Segment Start: DATA FOR REVIEW
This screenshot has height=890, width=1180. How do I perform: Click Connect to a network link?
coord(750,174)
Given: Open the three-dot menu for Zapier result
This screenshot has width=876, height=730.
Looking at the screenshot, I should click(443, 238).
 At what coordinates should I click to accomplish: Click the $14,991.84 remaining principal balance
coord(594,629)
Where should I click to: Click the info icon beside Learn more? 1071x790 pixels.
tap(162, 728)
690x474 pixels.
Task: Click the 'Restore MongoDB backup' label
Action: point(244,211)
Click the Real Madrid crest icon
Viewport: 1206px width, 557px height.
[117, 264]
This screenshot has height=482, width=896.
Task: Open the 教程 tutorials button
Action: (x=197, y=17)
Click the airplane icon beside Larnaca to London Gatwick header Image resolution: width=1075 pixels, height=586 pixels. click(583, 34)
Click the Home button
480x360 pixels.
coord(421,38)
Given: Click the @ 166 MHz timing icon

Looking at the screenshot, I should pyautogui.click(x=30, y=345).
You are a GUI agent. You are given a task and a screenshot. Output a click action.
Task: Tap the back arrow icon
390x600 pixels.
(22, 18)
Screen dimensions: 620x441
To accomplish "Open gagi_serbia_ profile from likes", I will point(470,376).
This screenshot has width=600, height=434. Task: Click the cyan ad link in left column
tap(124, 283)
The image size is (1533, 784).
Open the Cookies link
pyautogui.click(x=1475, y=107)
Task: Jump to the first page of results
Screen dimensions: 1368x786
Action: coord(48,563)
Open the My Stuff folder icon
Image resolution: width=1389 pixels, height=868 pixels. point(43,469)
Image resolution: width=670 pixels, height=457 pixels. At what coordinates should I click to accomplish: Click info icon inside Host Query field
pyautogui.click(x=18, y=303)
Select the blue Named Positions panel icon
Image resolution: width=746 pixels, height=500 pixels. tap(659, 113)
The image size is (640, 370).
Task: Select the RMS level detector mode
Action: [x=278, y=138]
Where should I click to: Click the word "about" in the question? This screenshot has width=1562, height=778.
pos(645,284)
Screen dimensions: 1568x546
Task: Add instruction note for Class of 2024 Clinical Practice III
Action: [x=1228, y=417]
Segment End: DATA FOR REVIEW
• _TASK_
Extract exactly the leading lines of the data, stopping at and including the line with "The image size is (1533, 784).".

• _EXERCISE RESPONSE_
This screenshot has height=890, width=1180. How do I perform: Click Connect to a network link?
coord(750,174)
Given: Open the three-dot menu for Zapier result
This screenshot has width=876, height=730.
Looking at the screenshot, I should click(443, 238).
 At what coordinates should I click to accomplish: Click the $14,991.84 remaining principal balance
coord(594,629)
Where should I click to: Click the info icon beside Learn more? 1071x790 pixels.
tap(162, 728)
690x474 pixels.
Task: Click the 'Restore MongoDB backup' label
Action: point(244,211)
Click the Real Madrid crest icon
Viewport: 1206px width, 557px height.
[117, 264]
This screenshot has height=482, width=896.
Task: Open the 教程 tutorials button
Action: (x=197, y=17)
Click the airplane icon beside Larnaca to London Gatwick header Image resolution: width=1075 pixels, height=586 pixels. click(583, 34)
Click the Home button
480x360 pixels.
coord(421,38)
Given: Click the @ 166 MHz timing icon

Looking at the screenshot, I should pyautogui.click(x=30, y=345).
You are a GUI agent. You are given a task and a screenshot. Output a click action.
Task: Tap the back arrow icon
390x600 pixels.
(22, 18)
Screen dimensions: 620x441
To accomplish "Open gagi_serbia_ profile from likes", I will point(470,376).
This screenshot has width=600, height=434. Task: Click the cyan ad link in left column
tap(124, 283)
The image size is (1533, 784).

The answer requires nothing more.